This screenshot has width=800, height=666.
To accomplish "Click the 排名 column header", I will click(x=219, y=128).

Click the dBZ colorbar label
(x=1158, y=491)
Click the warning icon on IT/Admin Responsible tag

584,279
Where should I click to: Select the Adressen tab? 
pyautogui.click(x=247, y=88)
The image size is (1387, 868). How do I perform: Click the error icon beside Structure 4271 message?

════════

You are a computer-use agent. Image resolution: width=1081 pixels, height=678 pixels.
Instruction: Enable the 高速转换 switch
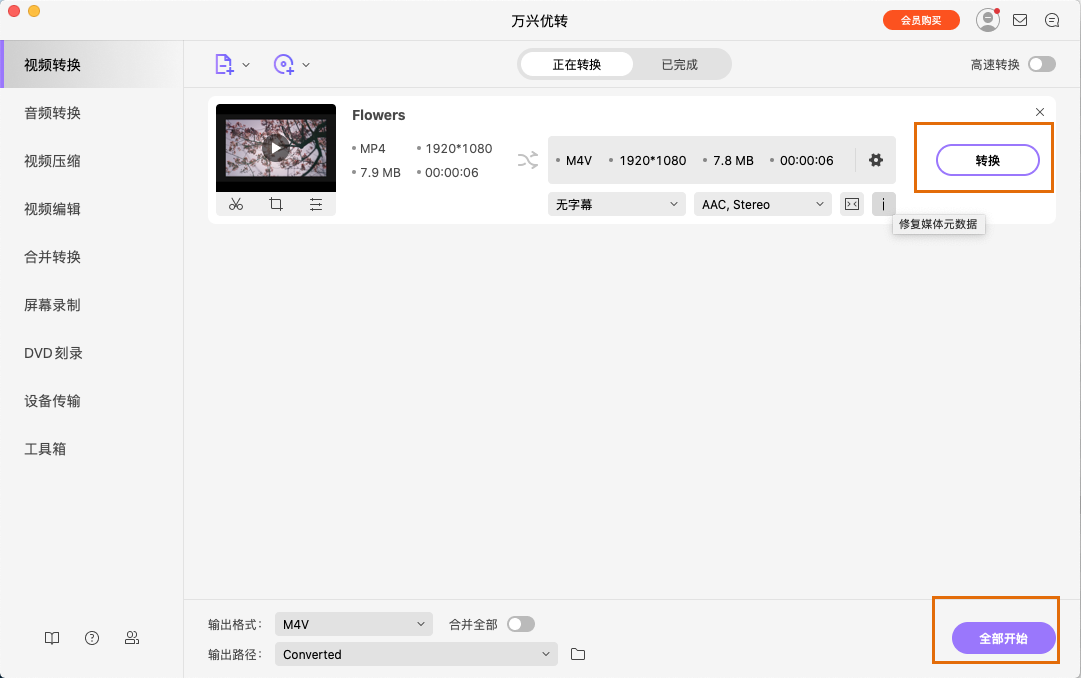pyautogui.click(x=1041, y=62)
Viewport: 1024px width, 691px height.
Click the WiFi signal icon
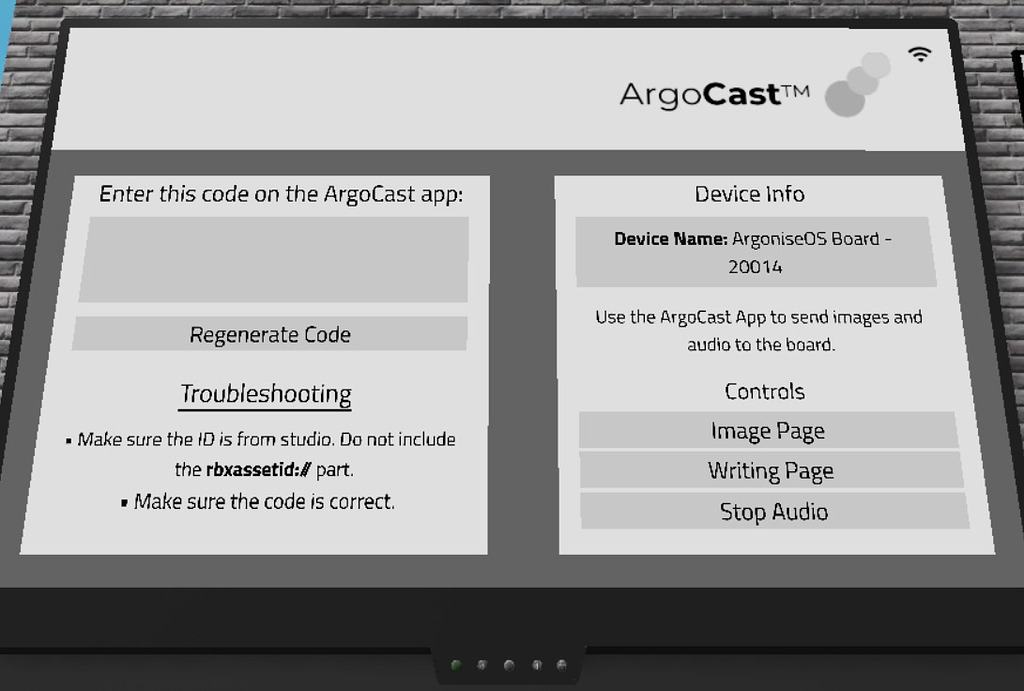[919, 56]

════════

* Task
If a line in the data above holds the string "height", copy it.

* Solved exercise
This screenshot has width=800, height=666.
You are a computer-use agent. Image resolution: width=1081 pixels, height=678 pixels.
Viewport: 1024px width, 691px height.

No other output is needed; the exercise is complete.